Я присел на край кровати, слизнул с ее губ салат с лососем, отпил из ее кружки, а ей протянул свою. Все равно ведь она читает мои мысли. И к тому же успела порыться в моих шкафах.
— Гора с плеч, — с набитым ртом вздохнула она. — Я жутко боялась, что в постели ты не так хорош, как во всем остальном.
На той стороне улицы все тихо. Догорели свечи в одном из подсвечников. Должно быть, Лили заснул у телевизора.
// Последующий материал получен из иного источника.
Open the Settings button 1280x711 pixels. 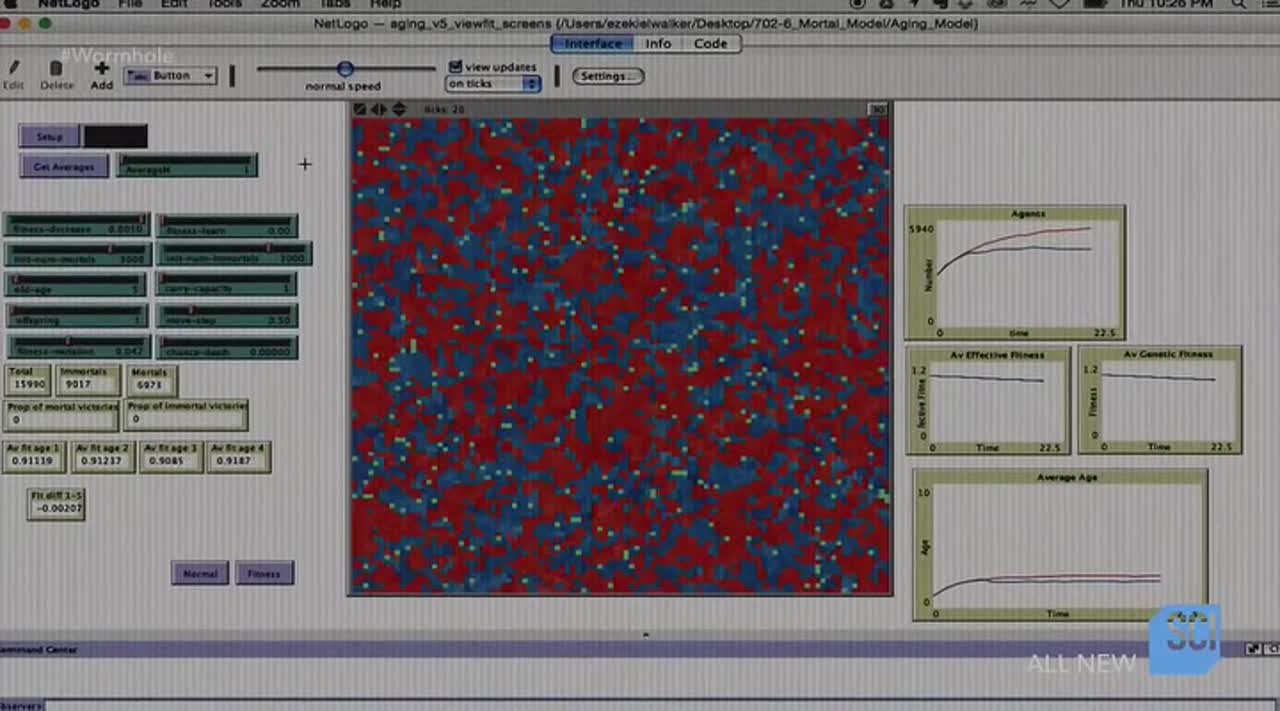[607, 76]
«Я пишу Вам, Ришар Глен, за столом, перед Вашим остывающим завтраком. Вы спите, и на плече у Вас играет солнечный луч, и Вам всего восемнадцать — как мне. Только Вы гораздо свободнее меня. Через сорок минут уходит поезд в Гент: сегодня я как бельгийка должна сдавать во Французском институте экзамен на DALF — «Диплом об углубленном знании французского языка», нет-нет, это не шутка, но спасибо за комплимент. Без этого диплома меня не примут в Париж-IV [50] . Времени мало, и я успею сказать вам только одно… даже не знаю что. Впервые в жизни я будто слилась с телом мужчины, который занимался со мной любовью… Я испытывала Ваши чувства, я видела Вашими глазами… порой я исчезала вовсе, когда Вы любили другую женщину… И я ее любила, ведь она была частью Вас. Мое тело Вас любит, мои глаза Васлюбят, эта квартира любит нас обоих. Извините за банальности. Я чувствую себя и любовницей, и младшей сестрой, и сообщницей, и подружкой, и поклонницей… Выбирайте сами. Даже чудесным воспоминанием без продолжения, если захотите. Я буду исполнять все Ваши мечты и не стану скрывать своих.
Как же мне понравилась Ваша студия! Так и хочется набить Ваши шкафы и заменить Вам ту, другую. Кажется, теперь я знаю ее имя. Вы раз десять произнесли его ночью, ворочаясь и прижимаясь ко мне. Я не ревную, я польщена. Польщена тем, что взволновала Вас, растревожила, рассмешила и возбудила. И вернула в прошлое. Я принимаю все, что Вы мне отдали: мужскую силу и Ваши детские обиды, одиночество, упрямство, подозрительность… Жизнь прекрасна, когда есть желание жить ради кого-то. Заметьте, я не сказала «с кем-то». Ах, черт, не сказала, зато написала. Считайте, что зачеркнула. Это не накладывает на Вас никаких обязательств. И не дает Вам никаких «прав».
Вы можете пообещать мне, что будете всегда хотеть меня так, словно меня еще надо соблазнить? Любите меня как читательницу нашего романа, Ришар Глен. Заставляйте меня плакать, улыбаться, ждать. Сегодня Вы оттрахали меня, как (дополните сами, вам есть чем похвастаться; хорошо, что иногда Вы ведете себя, как простой смертный), но — аб-ра, швабра, кадабра! — я предстану перед Вами девственницей в следующий раз, если он, конечно, будет. Договорились?